Requirement. Once the line with "is (830, 1106)." is found in the data, output it and each following line exactly, up to and including the line with "Task: Expand the Typography submenu chevron", and nothing before or after.

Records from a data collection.

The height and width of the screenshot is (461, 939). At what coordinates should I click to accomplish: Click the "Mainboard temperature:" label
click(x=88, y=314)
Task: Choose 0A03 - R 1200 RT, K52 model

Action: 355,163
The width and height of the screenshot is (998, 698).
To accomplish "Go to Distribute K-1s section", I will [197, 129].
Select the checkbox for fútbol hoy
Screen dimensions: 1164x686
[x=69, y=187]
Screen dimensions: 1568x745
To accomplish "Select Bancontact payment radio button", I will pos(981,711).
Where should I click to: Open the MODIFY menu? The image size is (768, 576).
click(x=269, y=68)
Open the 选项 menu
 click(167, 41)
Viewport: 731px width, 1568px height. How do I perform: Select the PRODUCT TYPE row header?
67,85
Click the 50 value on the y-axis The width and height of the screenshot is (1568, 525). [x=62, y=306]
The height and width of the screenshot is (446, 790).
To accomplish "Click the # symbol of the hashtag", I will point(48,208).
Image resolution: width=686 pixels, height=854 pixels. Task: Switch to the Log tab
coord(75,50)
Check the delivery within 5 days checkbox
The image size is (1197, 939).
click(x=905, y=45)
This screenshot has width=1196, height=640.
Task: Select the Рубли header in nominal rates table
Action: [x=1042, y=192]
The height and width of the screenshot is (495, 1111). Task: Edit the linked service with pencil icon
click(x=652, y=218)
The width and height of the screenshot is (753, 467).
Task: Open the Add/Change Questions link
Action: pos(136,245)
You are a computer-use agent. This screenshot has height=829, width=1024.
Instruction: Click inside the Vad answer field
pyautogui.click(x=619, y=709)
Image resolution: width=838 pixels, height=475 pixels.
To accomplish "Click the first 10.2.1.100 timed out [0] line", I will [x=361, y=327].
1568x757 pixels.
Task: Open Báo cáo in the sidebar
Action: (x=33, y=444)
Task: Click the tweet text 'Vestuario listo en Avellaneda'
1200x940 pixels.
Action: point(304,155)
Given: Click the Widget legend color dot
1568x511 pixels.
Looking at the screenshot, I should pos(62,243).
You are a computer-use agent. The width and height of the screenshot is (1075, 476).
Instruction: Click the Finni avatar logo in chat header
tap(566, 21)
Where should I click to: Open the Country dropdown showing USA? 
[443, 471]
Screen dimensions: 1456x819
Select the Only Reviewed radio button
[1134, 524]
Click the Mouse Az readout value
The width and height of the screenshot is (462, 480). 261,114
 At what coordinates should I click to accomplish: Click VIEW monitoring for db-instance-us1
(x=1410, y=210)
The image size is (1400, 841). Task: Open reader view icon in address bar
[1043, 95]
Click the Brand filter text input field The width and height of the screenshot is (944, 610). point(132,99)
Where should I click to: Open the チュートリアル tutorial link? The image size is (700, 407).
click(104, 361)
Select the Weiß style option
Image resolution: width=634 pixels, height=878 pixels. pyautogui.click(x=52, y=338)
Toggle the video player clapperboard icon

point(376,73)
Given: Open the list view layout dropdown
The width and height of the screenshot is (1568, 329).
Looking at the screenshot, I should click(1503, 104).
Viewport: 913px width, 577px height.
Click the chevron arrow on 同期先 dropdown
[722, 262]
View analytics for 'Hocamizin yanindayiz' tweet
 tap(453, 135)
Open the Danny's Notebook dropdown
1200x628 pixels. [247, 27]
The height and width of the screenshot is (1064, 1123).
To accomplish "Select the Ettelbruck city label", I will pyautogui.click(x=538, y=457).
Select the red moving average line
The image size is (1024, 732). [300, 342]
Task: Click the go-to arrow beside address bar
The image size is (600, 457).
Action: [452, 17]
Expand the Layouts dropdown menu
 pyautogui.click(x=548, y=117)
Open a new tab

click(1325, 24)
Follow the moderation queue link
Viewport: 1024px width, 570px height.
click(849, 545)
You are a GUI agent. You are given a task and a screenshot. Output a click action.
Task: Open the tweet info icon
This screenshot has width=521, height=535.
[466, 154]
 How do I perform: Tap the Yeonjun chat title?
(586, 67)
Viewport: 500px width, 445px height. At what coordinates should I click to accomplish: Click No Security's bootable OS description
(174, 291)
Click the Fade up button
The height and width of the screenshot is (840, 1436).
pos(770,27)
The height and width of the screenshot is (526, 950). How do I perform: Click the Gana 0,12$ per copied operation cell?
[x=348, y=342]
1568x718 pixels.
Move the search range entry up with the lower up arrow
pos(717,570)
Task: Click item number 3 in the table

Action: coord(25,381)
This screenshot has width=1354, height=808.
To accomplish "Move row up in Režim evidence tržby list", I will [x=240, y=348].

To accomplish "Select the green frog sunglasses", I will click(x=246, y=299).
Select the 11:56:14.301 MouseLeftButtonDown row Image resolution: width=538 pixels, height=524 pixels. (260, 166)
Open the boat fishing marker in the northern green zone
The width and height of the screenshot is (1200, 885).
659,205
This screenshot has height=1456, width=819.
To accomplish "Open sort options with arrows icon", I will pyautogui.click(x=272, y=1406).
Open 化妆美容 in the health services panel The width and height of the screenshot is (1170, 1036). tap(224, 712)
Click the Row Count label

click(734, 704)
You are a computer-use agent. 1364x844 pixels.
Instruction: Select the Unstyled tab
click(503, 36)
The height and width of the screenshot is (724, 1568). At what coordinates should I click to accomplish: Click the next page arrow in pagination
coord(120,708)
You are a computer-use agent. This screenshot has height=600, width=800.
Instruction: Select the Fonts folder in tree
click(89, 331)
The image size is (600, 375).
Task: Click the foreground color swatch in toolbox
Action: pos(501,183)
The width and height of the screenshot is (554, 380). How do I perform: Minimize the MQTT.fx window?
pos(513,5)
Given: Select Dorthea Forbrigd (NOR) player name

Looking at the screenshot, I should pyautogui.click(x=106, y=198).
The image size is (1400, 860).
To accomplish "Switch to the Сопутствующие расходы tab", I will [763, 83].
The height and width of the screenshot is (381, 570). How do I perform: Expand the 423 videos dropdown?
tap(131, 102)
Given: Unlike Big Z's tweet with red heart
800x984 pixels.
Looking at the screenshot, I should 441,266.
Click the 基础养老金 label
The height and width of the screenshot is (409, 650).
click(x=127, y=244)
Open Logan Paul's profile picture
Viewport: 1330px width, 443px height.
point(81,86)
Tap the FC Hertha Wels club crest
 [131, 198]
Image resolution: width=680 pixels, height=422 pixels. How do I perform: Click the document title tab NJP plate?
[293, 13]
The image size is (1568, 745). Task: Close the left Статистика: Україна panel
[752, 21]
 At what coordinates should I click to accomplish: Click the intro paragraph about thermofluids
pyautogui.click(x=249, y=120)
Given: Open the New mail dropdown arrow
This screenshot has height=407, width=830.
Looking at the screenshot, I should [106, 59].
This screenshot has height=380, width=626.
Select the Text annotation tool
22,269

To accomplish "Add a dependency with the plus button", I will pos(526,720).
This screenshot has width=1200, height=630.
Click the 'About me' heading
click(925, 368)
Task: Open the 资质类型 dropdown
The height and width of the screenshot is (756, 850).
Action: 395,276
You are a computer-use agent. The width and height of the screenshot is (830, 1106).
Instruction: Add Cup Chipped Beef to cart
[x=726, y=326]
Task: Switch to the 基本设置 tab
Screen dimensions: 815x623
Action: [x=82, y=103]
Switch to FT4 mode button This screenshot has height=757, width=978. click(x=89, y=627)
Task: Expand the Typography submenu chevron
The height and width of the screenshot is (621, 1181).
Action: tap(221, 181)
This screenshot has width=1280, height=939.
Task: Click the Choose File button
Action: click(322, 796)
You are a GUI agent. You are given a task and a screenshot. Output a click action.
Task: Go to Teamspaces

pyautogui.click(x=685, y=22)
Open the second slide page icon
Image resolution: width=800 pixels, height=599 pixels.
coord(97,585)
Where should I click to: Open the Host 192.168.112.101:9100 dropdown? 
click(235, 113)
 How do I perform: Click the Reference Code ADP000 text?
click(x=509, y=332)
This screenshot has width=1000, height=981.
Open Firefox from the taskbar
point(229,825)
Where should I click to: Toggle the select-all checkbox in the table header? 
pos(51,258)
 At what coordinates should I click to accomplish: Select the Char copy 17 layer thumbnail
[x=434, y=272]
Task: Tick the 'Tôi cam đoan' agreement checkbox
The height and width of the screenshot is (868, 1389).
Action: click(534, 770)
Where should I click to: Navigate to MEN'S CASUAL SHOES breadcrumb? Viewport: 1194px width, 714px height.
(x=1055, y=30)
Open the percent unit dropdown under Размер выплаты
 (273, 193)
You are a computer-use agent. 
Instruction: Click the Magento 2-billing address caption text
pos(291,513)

Response box.
You are a computer-use agent. The width and height of the screenshot is (830, 1106).
Instruction: Add Cup Chipped Beef to cart
[x=726, y=326]
Task: Switch to the 基本设置 tab
Screen dimensions: 815x623
Action: [x=82, y=103]
Switch to FT4 mode button This screenshot has height=757, width=978. click(x=89, y=627)
Task: Expand the Typography submenu chevron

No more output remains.